## WHAT TO WORK ON
Among the entries, find the lines with the string "computer" and report them.

[Stored items]
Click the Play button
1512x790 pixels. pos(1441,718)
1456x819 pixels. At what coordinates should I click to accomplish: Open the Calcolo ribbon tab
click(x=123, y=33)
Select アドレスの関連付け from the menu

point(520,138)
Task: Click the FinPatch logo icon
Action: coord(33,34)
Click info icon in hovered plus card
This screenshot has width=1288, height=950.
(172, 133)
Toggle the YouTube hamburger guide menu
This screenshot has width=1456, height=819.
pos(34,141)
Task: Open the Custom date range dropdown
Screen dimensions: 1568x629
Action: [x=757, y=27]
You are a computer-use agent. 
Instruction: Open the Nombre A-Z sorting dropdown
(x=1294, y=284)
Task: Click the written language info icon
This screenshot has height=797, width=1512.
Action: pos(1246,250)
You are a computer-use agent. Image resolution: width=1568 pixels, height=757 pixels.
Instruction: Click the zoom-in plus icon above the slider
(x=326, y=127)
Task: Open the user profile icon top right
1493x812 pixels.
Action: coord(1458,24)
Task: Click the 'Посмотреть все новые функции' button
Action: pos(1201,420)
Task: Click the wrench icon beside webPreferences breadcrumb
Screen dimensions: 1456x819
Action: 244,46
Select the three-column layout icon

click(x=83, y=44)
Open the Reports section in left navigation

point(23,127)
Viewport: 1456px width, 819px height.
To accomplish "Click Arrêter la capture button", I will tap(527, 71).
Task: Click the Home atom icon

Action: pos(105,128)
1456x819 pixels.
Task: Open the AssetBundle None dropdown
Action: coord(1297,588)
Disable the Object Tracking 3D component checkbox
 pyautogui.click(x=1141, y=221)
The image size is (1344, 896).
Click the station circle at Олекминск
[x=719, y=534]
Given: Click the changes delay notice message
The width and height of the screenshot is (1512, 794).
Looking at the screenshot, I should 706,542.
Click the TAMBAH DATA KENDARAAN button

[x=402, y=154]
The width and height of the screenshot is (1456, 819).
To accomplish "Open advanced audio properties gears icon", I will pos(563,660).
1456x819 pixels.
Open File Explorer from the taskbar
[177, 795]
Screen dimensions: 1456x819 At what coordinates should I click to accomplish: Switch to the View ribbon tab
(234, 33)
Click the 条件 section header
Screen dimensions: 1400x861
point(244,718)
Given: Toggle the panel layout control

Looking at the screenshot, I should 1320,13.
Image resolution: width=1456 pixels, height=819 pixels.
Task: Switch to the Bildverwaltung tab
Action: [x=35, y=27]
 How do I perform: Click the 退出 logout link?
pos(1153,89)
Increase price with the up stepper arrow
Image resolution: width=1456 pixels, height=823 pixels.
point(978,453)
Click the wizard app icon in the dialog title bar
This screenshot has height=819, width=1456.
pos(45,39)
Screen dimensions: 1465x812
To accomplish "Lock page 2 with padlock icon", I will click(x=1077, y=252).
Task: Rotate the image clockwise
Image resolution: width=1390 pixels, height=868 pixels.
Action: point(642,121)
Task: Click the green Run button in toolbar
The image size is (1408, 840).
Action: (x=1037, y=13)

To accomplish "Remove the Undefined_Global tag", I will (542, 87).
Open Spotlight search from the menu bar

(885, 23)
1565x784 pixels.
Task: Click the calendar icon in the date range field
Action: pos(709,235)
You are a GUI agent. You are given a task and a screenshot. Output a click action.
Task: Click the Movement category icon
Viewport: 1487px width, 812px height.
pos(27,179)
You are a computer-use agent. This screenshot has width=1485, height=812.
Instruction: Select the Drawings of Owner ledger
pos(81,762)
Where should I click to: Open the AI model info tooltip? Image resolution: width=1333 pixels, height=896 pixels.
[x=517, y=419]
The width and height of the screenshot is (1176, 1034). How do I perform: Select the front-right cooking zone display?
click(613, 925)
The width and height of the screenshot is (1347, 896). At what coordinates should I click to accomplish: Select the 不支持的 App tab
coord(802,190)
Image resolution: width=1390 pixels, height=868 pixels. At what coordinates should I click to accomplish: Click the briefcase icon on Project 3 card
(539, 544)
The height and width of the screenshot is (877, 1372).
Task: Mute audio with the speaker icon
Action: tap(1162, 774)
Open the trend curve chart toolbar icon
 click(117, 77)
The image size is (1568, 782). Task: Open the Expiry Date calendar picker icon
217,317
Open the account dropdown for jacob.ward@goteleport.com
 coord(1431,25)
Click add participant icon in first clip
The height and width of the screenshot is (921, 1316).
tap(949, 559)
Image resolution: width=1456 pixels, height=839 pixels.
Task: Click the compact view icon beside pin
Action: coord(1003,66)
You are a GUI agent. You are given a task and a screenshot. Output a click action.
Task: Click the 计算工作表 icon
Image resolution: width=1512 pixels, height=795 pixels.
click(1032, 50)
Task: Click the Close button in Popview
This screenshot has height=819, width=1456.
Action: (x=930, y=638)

## RESPONSE AREA
You are a computer-use agent. 
You are a computer-use agent. Image resolution: width=1568 pixels, height=757 pixels.
You are a computer-use agent. This screenshot has width=1485, height=812.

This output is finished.